Western blot analysis of extracts from HT-29 cells transfected with 100 nM SignalSilence® Control siRNA (Unconjugated) #6568 (-), SignalSilence® IRF-7 siRNA I #13139 (+) or SignalSilence® IRF-7 siRNA II (+). Twenty-four hours after transfection, cells were treated with Human Interferon-α1 (hIFN-α1) #8927 (10 ng/ml, overnight; +) and analyzed by western blot using IRF-7 (D2A1J) Rabbit mAb #13014 (upper) or β-Actin (D6A8) Rabbit mAb #8457 (lower). The IRF-7 (D2A1J) Rabbit mAb confirms silencing of IRF-7 expression, while the β-Actin (D6A8) Rabbit mAb is used as a loading control.
CST recommends transfection with 100 nM SignalSilence® IRF-7 siRNA II 48 to 72 hours prior to cell lysis. For transfection procedure, follow protocol provided by the transfection reagent manufacturer. Please feel free to contact CST with any questions on use.
Each vial contains the equivalent of 100 transfections, which corresponds to a final siRNA concentration of 100 nM per transfection in a 24-well plate with a total volume of 300 μl per well.
SignalSilence® siRNA is supplied in RNAse-free water. Aliquot and store at -20ºC.
SignalSilence® IRF-7 siRNA II from Cell Signaling Technology (CST) allows the researcher to specifically inhibit IRF-7 expression using RNA interference, a method whereby gene expression can be selectively silenced through the delivery of double stranded RNA molecules into the cell. All SignalSilence® siRNA products from CST are rigorously tested in-house and have been shown to reduce target protein expression by western analysis.
Oligonucleotide synthesis is monitored base by base through trityl analysis to ensure appropriate coupling efficiency. The oligo is subsequently purified by affinity-solid phase extraction. The annealed RNA duplex is further analyzed by mass spectrometry to verify the exact composition of the duplex. Each lot is compared to the previous lot by mass spectrometry to ensure maximum lot-to-lot consistency.

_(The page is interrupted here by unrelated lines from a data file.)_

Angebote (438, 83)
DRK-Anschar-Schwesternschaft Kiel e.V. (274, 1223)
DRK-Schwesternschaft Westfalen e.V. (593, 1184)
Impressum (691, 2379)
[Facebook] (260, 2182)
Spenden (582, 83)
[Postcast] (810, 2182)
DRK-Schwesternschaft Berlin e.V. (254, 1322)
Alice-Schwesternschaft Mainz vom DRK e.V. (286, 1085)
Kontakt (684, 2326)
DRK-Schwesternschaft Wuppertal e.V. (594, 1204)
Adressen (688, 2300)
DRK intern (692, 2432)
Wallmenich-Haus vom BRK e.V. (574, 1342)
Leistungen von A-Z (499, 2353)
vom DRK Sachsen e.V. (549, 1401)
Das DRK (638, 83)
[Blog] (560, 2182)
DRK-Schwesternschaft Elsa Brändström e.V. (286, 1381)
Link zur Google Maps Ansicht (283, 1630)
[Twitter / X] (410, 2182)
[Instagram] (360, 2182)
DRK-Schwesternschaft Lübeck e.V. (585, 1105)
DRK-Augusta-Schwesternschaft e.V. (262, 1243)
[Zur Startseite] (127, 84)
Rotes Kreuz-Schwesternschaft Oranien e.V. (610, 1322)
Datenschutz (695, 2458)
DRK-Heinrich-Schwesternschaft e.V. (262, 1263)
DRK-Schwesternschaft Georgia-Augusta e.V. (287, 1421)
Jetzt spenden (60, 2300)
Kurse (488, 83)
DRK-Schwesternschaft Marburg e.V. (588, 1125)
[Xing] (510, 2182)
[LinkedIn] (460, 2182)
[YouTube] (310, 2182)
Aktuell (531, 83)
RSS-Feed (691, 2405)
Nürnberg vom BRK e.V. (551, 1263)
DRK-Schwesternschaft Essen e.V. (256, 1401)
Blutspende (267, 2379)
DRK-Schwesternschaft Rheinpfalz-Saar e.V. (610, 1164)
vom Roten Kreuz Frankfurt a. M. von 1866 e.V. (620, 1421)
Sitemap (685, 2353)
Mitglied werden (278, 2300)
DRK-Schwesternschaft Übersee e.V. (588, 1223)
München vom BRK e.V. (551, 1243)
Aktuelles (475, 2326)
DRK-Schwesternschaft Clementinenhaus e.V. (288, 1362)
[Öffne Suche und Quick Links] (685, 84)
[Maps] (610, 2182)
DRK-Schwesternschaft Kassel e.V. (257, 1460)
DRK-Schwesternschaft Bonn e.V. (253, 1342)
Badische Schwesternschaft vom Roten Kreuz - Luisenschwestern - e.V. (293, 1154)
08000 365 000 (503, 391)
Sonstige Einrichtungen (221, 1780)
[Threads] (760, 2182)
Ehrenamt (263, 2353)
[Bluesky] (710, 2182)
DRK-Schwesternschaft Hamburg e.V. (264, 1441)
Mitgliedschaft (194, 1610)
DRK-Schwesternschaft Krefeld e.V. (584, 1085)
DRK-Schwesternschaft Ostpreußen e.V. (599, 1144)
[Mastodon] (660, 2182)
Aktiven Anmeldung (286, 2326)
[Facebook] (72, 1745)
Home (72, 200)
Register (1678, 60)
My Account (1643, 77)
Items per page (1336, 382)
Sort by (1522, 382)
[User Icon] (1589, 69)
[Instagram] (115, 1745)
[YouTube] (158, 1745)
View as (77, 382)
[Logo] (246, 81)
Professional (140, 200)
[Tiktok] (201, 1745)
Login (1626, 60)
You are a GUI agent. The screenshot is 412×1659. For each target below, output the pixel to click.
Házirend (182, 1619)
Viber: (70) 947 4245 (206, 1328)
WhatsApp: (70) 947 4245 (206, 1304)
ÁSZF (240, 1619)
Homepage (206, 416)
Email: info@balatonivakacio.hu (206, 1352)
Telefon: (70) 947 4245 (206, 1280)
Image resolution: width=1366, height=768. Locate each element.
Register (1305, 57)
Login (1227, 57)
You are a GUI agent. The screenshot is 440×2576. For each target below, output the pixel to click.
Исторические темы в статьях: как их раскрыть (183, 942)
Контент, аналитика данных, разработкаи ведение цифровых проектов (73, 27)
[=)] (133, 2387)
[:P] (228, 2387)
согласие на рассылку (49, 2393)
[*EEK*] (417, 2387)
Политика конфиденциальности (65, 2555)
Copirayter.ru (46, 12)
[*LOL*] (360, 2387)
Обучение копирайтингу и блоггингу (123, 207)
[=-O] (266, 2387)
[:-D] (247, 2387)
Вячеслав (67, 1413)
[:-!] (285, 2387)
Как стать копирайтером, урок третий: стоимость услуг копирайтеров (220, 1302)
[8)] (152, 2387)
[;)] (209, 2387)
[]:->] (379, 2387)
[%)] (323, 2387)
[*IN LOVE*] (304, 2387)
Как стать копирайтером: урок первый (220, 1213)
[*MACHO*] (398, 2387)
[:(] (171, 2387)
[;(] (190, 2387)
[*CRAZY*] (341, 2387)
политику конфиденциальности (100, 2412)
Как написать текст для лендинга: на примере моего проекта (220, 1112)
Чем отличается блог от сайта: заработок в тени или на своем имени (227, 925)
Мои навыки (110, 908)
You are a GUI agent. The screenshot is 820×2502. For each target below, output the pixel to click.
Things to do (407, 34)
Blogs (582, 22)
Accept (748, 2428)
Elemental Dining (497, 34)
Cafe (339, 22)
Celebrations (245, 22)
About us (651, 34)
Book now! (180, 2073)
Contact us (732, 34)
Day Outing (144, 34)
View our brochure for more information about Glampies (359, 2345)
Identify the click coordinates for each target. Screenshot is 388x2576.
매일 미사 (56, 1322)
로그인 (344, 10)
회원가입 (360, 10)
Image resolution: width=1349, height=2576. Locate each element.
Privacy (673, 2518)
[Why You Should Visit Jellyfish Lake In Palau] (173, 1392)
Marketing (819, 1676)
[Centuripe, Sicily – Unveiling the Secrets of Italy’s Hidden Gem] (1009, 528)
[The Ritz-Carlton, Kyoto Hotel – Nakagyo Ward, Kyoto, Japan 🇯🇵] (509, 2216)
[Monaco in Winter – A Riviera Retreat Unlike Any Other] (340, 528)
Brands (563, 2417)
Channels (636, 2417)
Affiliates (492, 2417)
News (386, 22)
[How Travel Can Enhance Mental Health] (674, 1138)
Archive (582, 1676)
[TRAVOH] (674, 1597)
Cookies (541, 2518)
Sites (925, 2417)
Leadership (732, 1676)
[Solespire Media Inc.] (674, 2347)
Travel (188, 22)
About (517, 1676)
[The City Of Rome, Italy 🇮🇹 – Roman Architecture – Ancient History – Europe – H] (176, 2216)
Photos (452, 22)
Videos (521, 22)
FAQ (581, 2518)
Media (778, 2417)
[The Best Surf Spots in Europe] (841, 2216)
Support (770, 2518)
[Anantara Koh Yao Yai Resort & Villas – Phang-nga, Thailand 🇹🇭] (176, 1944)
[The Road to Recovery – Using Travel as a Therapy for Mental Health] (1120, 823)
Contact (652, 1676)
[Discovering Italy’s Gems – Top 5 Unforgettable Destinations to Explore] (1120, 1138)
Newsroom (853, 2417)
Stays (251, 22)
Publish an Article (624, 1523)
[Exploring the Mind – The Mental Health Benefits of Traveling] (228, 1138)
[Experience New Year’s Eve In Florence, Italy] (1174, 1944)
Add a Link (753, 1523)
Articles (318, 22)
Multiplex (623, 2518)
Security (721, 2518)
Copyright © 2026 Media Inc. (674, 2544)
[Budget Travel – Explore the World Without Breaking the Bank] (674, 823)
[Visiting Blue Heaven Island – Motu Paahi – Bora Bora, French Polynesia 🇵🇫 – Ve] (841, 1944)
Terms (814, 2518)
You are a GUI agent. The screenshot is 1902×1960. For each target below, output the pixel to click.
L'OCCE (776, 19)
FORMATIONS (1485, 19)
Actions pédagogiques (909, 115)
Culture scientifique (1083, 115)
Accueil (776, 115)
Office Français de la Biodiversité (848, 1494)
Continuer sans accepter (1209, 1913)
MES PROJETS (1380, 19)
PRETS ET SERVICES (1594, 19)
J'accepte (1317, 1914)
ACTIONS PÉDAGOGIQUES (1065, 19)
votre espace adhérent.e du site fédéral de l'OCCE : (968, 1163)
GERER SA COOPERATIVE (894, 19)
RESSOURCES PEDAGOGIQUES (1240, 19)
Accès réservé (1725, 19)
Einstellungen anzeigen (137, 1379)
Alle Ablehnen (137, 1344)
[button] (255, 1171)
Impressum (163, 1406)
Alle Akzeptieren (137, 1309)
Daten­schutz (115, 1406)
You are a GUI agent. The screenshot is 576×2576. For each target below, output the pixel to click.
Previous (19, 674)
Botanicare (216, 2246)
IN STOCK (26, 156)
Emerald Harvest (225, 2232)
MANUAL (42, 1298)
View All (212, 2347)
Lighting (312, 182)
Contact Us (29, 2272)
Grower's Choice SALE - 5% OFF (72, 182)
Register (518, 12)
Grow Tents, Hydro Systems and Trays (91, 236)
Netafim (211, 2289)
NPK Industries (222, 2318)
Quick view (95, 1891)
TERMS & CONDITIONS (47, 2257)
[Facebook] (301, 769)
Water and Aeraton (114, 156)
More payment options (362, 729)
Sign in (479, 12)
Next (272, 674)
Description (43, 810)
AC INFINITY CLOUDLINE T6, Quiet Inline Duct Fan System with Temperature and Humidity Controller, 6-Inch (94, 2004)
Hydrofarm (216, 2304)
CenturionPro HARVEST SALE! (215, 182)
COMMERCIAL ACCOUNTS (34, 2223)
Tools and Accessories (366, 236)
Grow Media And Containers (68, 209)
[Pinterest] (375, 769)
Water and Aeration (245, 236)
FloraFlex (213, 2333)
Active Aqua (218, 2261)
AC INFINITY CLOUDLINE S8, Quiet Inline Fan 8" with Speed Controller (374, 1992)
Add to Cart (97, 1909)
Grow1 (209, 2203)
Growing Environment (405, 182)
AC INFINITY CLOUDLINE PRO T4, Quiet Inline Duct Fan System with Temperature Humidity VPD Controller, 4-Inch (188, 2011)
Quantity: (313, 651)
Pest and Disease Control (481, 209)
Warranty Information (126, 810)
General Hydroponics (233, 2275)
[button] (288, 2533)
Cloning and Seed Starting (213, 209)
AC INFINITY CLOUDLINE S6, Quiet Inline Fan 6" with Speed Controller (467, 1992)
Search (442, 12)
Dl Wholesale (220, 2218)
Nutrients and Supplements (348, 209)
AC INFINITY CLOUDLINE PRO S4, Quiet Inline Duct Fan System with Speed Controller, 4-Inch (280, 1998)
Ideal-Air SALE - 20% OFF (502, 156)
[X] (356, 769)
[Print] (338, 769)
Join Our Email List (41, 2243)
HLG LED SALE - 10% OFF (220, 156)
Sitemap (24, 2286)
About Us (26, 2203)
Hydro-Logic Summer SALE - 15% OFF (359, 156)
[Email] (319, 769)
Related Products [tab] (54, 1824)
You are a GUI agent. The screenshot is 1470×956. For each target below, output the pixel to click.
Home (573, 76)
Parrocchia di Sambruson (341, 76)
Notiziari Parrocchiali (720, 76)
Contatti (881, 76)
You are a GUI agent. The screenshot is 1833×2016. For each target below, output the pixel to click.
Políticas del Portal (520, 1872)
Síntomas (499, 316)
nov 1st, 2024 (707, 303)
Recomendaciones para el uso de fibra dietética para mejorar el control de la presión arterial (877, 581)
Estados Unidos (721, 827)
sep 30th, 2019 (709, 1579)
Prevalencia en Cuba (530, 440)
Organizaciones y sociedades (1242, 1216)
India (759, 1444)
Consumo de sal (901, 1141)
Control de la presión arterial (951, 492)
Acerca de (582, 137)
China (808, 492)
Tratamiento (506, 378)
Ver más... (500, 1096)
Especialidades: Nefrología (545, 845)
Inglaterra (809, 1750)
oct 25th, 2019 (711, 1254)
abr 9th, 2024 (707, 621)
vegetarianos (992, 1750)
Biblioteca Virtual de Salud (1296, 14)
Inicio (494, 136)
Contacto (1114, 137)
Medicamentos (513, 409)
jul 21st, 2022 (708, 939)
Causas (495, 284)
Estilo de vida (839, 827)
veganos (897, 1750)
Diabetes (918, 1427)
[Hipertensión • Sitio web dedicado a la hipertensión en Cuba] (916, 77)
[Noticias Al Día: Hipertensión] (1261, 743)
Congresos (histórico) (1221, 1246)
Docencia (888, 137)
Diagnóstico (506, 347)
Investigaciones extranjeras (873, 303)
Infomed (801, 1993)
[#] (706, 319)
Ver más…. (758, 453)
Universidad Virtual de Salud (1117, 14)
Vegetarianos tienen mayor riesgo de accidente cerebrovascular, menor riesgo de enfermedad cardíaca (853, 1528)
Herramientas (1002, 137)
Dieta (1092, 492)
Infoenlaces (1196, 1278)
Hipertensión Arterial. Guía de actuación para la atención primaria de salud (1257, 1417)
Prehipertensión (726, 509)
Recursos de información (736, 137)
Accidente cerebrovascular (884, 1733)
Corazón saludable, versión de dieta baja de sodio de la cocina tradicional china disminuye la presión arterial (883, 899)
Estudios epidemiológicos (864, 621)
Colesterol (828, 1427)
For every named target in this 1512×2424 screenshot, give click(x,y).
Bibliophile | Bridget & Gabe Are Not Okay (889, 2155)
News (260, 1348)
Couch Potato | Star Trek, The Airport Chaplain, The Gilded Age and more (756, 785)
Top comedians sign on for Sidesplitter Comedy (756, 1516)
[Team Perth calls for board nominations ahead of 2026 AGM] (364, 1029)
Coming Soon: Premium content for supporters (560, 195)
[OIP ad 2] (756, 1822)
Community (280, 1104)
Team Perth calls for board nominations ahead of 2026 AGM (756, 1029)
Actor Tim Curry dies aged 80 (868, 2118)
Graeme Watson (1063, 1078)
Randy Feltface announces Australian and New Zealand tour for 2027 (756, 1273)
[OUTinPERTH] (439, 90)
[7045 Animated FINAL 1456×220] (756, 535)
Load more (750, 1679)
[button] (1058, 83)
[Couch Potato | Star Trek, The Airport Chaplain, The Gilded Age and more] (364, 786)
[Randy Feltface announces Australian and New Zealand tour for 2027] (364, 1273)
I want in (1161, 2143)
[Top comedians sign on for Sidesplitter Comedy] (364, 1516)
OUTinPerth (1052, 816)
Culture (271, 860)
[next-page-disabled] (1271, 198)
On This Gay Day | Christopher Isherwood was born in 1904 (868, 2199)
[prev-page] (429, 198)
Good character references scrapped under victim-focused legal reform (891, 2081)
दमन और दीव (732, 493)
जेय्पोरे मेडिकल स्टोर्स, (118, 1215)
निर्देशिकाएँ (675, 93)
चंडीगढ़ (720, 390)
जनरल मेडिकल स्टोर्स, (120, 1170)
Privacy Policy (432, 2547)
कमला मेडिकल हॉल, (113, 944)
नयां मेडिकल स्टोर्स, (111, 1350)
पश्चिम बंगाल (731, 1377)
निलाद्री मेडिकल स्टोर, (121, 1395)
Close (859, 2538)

Interferon regulatory factors (IRFs) comprise a family of transcription factors that function within the Jak/Stat pathway to regulate interferon (IFN) and IFN-inducible gene expression in response to viral infection (1). IRFs play an important role in pathogen defense, autoimmunity, lymphocyte development, cell growth, and susceptibility to transformation. The IRF family includes nine members: IRF-1, IRF-2, IRF-9/ISGF3γ, IRF-3, IRF-4 (Pip/LSIRF/ICSAT), IRF-5, IRF-6, IRF-7, and IRF-8/ICSBP. All IRF proteins share homology in their amino-terminal DNA-binding domains. IRF family members regulate transcription through interactions with proteins that share similar DNA-binding motifs, such as IFN-stimulated response elements (ISRE), IFN consensus sequences (ICS), and IFN regulatory elements (IRF-E) (2).
IRF-7, which is functionally similar to IRF-3, is preferentially expressed in lymphoid cells and induced by virus, LPS, and IFN-α (3-5). IRF-7 plays an essential role in the induction of type I interferon in response viral infection (6-8). Like IRF-3, IRF-7 is regulated at multiple serine phosphorylation sites near its carboxyl terminus, which are required for nuclear translocation, DNA binding and transcriptional activity (9-11).